Data below:

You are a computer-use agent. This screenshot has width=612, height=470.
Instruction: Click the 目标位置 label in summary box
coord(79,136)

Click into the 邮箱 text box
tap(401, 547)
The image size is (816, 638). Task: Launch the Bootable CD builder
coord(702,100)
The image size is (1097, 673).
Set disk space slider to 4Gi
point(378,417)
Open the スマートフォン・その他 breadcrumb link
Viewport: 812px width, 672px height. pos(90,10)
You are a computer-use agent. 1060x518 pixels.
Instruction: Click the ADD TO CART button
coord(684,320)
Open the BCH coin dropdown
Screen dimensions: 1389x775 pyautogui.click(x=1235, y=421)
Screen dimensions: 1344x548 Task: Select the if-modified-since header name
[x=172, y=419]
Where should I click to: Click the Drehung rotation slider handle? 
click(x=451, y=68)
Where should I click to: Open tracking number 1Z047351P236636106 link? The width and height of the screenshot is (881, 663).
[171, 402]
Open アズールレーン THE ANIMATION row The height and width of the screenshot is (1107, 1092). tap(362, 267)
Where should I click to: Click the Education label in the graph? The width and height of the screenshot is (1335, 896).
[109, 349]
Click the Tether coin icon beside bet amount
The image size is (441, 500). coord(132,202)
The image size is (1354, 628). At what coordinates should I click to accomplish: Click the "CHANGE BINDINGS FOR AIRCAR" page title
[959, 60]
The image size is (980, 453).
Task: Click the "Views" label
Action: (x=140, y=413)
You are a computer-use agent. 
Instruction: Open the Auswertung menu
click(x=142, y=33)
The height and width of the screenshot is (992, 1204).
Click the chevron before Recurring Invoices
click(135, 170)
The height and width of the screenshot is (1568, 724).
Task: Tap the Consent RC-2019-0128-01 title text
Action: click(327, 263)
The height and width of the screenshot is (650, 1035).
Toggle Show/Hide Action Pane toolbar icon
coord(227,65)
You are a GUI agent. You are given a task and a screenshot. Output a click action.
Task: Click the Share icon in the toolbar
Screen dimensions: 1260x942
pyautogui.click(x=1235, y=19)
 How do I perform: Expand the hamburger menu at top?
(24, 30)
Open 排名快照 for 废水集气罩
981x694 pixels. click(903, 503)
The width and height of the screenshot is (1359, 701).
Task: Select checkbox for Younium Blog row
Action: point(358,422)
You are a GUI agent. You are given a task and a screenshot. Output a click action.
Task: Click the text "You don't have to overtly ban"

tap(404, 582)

End of Data.

Repeat exactly, and only, the lines from the line containing "Where should I click to: Click the Education" through the last line of the records above, both included.

Your response -
Where should I click to: Click the Education label in the graph? The width and height of the screenshot is (1335, 896).
[109, 349]
Click the Tether coin icon beside bet amount
The image size is (441, 500). coord(132,202)
The image size is (1354, 628). At what coordinates should I click to accomplish: Click the "CHANGE BINDINGS FOR AIRCAR" page title
[959, 60]
The image size is (980, 453).
Task: Click the "Views" label
Action: (x=140, y=413)
You are a computer-use agent. 
Instruction: Open the Auswertung menu
click(x=142, y=33)
The height and width of the screenshot is (992, 1204).
Click the chevron before Recurring Invoices
click(135, 170)
The height and width of the screenshot is (1568, 724).
Task: Tap the Consent RC-2019-0128-01 title text
Action: click(327, 263)
The height and width of the screenshot is (650, 1035).
Toggle Show/Hide Action Pane toolbar icon
coord(227,65)
You are a GUI agent. You are given a task and a screenshot. Output a click action.
Task: Click the Share icon in the toolbar
Screen dimensions: 1260x942
pyautogui.click(x=1235, y=19)
 How do I perform: Expand the hamburger menu at top?
(24, 30)
Open 排名快照 for 废水集气罩
981x694 pixels. click(903, 503)
The width and height of the screenshot is (1359, 701).
Task: Select checkbox for Younium Blog row
Action: point(358,422)
You are a GUI agent. You are given a task and a screenshot. Output a click action.
Task: Click the text "You don't have to overtly ban"

tap(404, 582)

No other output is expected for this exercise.